* TEXTO DE LA PÁGINA:
◆ ◆ ◆ ◆ ◆ ◆ ◆

Fue en el cumpleaños de Santiago Alpízar, de Chago, y verlo fue bueno, estaba más sosegado, y también más viejo. Vino el abrazo en el parqueo, le pedí un cigarro, conversamos, jaraneó con Ailer “y su lucha eterna”, y concluimos hablando de Delio Regueral, todavía nos debía una lectura de poemas y una buena descarga. La anterior, que preparó con Rolando Jorge, no se hizo, hubo un “desenchuche” -Pero Delio es un buen tipo- me comentó riéndose, y agregó -yo lo quiero-. Le dije que sí, sin duda alguna Delio es un buen tipo, un buen amigo, y hay que quererlo.
Luego vino la foto en la barra, una cerveza en su mano que le duró toda la noche, apenas si la probó, y finalmente cuando nos fuimos le pedí que viniese conmigo y con Ailer, a mi casa, y dos amigos más de Santiago -y no solo de Chago, sino del Santiago de Cuba, que de allí son-; "vamos a beber un poco, como hacíamos en Mendoza". Pero riéndose, me recordó, él era un “tipo trabajador” que tenía que “pinchar” al otro día, y quedamos entonces que fuese en otra oportunidad.
Hoy la noticia de su ida se me antoja una patada fuerte donde duele duro, y recuerdo cuando conversábamos sobre su historia, un hecho insólito que le sucedió en el edificio de Mendoza, un encuentro con una presencia fuerte, extraña, ajena, enigmática y de otro mundo, que yo debía “poner en mi novela…
A tu memoria, Alcides, y por la tristeza que tienen hoy "los científicos dominicanos"
(Fragmento de 324 Mendoza. Novela. CAAW Ediciones 2018)
Tampoco supe que la
vecinita participó en la pasarela, y
me entero en el apartamento estudio del dueño cuando fui a pagarle la renta.

◆ ◆ ◆ ◆ ◆ ◆ ◆

* OBJETIVO DEL EJERCICIO: Reescriba el pasaje del texto sobre Santiago Alpízar que comienza en "Hoy la noticia" y termina en "CAAW Ediciones 2018)", y cambie "patada" por "sacudida".

* MATERIAL PROPORCIONADO:
◆ ◆ ◆ ◆ ◆ ◆ ◆

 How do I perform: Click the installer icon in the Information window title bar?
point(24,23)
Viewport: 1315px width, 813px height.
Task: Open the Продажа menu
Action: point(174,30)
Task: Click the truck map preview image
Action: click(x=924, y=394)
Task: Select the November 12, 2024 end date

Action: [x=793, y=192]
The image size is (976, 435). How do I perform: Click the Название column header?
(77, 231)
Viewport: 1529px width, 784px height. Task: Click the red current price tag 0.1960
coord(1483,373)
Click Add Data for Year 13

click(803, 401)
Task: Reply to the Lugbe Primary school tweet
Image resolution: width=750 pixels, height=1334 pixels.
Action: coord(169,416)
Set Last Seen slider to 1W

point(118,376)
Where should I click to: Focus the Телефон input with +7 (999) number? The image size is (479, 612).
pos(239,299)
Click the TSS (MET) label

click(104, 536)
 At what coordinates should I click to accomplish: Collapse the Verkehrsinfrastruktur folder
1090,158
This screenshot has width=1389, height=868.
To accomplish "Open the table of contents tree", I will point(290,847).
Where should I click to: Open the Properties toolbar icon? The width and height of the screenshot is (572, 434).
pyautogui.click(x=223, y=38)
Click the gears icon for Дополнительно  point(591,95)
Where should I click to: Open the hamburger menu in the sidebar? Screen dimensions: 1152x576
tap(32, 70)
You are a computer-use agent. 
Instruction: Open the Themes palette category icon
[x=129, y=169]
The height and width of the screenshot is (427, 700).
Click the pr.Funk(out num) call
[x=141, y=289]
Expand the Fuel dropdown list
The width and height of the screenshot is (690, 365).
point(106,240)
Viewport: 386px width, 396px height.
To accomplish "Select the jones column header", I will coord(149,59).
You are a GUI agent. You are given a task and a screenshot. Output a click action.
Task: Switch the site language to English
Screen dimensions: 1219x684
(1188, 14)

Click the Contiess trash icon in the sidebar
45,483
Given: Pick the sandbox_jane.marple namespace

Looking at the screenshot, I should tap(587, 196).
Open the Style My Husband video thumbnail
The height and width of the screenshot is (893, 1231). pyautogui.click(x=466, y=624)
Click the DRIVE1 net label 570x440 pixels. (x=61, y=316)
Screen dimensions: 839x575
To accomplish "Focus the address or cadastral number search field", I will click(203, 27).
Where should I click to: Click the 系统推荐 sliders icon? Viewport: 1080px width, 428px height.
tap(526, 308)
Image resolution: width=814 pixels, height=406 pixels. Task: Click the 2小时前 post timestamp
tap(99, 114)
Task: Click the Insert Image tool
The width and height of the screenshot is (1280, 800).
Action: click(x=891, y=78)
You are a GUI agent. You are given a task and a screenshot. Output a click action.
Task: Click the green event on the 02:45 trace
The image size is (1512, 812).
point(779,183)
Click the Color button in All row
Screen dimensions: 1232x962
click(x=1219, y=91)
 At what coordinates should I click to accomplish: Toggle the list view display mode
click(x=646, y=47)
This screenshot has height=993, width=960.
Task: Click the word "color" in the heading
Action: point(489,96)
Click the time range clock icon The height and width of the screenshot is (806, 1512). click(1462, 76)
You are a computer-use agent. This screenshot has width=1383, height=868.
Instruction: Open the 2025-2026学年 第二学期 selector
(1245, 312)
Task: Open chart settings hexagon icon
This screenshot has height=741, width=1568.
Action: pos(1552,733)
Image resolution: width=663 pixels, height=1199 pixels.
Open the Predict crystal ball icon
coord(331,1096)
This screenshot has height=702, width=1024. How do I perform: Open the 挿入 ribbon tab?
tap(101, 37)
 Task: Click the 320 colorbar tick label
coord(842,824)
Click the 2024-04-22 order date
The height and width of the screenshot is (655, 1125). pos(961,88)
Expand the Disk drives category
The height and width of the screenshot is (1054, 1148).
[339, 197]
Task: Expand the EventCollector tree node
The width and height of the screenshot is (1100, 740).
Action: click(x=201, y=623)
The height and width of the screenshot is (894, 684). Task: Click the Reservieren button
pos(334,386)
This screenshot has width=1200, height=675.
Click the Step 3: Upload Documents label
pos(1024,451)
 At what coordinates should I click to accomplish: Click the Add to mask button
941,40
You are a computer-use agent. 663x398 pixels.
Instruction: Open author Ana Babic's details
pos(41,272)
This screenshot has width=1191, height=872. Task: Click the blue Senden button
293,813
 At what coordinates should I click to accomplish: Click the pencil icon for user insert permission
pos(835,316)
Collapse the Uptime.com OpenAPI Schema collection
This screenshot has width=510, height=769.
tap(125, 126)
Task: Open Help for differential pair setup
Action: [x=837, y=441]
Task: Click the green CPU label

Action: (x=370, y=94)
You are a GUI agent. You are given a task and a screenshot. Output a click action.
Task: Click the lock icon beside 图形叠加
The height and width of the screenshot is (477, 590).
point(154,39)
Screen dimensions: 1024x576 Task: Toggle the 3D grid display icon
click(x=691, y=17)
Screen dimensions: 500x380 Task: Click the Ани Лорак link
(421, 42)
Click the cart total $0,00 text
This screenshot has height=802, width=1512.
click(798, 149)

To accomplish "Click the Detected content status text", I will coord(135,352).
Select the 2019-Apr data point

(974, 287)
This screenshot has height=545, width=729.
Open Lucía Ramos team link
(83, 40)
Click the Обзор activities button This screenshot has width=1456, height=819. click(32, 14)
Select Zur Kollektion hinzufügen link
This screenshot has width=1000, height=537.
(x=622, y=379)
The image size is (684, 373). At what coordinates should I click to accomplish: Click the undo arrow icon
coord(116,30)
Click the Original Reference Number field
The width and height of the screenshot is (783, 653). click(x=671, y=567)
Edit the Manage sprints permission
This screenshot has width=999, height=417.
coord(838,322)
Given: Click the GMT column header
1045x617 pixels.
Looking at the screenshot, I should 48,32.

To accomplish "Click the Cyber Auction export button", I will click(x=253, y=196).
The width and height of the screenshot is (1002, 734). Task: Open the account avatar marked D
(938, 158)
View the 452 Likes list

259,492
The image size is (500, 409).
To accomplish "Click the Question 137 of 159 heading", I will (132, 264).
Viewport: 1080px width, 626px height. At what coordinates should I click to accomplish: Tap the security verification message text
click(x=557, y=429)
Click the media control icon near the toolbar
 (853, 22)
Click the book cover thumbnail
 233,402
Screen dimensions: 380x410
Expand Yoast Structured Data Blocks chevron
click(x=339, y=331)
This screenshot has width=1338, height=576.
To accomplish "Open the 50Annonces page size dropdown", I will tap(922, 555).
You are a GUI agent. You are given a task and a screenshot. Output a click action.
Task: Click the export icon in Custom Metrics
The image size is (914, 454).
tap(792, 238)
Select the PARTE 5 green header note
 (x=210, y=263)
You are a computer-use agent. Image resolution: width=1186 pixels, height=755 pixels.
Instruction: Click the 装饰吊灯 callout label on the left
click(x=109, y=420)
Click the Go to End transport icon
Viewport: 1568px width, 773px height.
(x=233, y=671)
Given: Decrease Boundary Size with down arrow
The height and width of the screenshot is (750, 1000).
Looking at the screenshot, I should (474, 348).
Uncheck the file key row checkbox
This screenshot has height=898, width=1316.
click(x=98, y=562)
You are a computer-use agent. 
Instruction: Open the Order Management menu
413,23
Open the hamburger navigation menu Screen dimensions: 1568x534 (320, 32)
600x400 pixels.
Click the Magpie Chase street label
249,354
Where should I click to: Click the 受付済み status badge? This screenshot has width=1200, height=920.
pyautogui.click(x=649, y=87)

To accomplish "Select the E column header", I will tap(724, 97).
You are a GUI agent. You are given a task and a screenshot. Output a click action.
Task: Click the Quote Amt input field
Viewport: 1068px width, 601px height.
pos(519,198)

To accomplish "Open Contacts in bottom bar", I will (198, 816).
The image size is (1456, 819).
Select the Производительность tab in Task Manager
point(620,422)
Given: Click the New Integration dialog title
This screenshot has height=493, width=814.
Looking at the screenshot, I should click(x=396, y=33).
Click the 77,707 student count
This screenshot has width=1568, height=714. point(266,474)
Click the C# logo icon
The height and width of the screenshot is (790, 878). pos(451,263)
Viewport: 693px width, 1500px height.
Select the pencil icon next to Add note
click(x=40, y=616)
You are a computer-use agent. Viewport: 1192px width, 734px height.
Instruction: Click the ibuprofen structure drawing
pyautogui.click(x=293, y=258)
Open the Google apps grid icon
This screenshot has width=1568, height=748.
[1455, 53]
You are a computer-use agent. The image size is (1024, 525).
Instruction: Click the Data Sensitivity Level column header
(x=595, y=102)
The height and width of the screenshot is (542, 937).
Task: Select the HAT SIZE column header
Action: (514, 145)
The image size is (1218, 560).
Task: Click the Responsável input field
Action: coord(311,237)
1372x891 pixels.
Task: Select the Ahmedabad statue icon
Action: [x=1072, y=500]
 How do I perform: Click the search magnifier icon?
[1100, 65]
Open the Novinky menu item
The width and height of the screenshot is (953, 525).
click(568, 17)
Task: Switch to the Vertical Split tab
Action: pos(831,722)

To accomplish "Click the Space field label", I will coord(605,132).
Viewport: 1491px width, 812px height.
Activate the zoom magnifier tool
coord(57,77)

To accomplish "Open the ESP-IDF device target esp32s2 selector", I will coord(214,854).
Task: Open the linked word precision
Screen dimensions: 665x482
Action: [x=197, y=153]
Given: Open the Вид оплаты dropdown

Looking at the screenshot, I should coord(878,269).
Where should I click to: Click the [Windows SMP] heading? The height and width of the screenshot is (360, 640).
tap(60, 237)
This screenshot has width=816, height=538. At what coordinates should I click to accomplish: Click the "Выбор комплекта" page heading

◆ ◆ ◆ ◆ ◆ ◆ ◆

* RESPUESTA ESPERADA:
Hoy la noticia de su ida se me antoja una sacudida fuerte donde duele duro, y recuerdo cuando conversábamos sobre su historia, un hecho insólito que le sucedió en el edificio de Mendoza, un encuentro con una presencia fuerte, extraña, ajena, enigmática y de otro mundo, que yo debía “poner en mi novela…
A tu memoria, Alcides, y por la tristeza que tienen hoy "los científicos dominicanos"
(Fragmento de 324 Mendoza. Novela. CAAW Ediciones 2018)